The role of zinc in Alzheimer’s disease (AD) is a much debated topic and the potential of zinc as an AD biomarker has come under scrutiny in recent years. Now scientists in Australia have added to evidence that no change in serum zinc concentration is seen in AD, and that decreasing zinc levels are instead a sign of ageing.

AD, the most common form of dementia, affects millions of people worldwide, and with limited treatments available, much effort is being devoted towards new therapies and early diagnosis. The identification of AD biomarkers in the blood is an attractive goal for researchers developing new diagnostic tools, and given its potential implications in the disease, zinc appeared to be a good candidate. However, conflicting studies appear in the literature, with significant increases, decreases, as well as no significant changes, all being reported.

Blaine Roberts, from the Florey Institute of Neuroscience and Mental Health at the University of Melbourne, and co-workers used the Australian Imaging, Biomarker and Lifestyle Flagship Study of Ageing (AIBL) to examine the zinc levels of more than 1000 subjects over the age of 65 to determine if zinc levels in the blood could provide clinically useful information about a person’s risk of developing AD. Using an ICP-MS assay, a small but significant decrease was found in serum zinc with age; however no difference was found between males and female, and there was no difference between subjects with and without AD. Further investigation of a subset of the AIBL study using size-exclusion ICP-MS showed no significant difference in the level of zinc bound to proteins in the plasma in AD samples compared with healthy controls.

Nigel Hooper, an AD researcher from the University of Leeds, UK, says the strength of the study is its size, describing it as ‘one of the largest cohorts used in a serum metal analysis,’ giving it greater statistical power in comparison with previous studies. As a result, Roberts is confident that researchers are now ‘reaching a consensus that zinc in the blood will not be a viable biomarker of Alzheimer's disease.’
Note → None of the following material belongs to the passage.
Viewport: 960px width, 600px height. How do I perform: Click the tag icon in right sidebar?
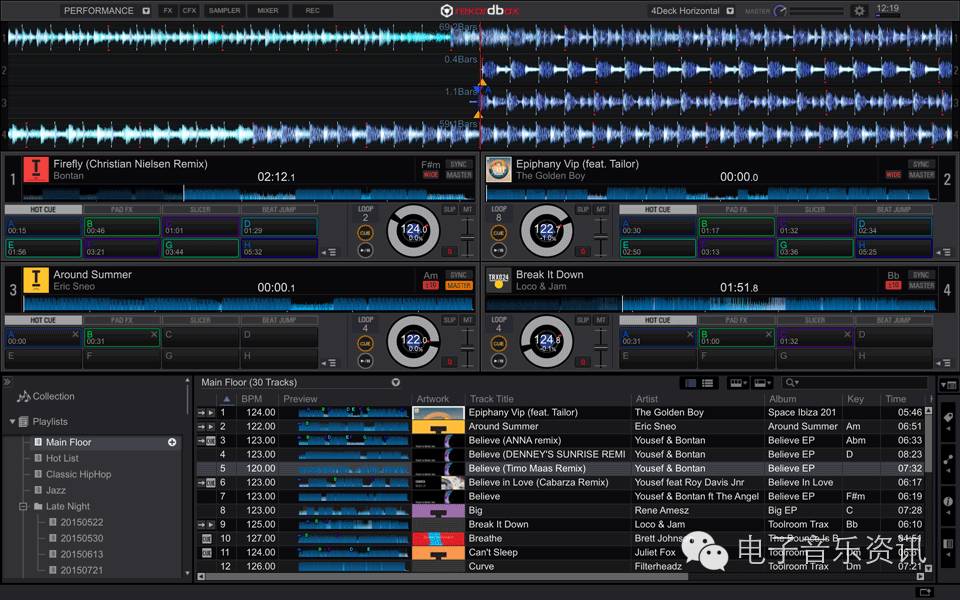pyautogui.click(x=948, y=417)
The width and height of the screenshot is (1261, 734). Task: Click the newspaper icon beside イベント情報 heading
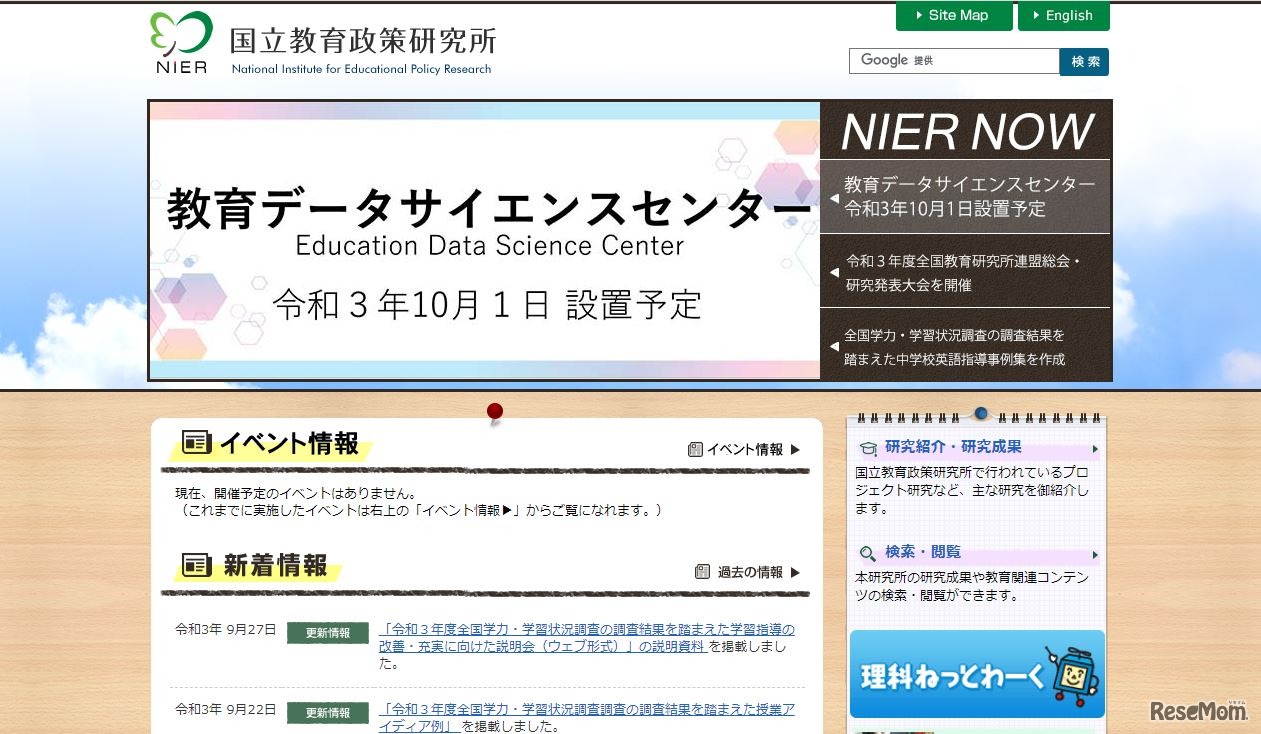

The role of zinc in AD is, however, far from being settled. Hooper says that ‘these data do not rule out a role for altered zinc in the brain being involved in the disease process but emphatically show that any such changes are not reflected in the serum. Future studies will need to apply sensitive analysis techniques to brain tissue, preferably with similar large cohort sizes.’ Indeed, the focus of Roberts’ work is now shifting to the brain to look at changes in the abundance of key zinc-containing enzymes in post mortem brains of AD patients.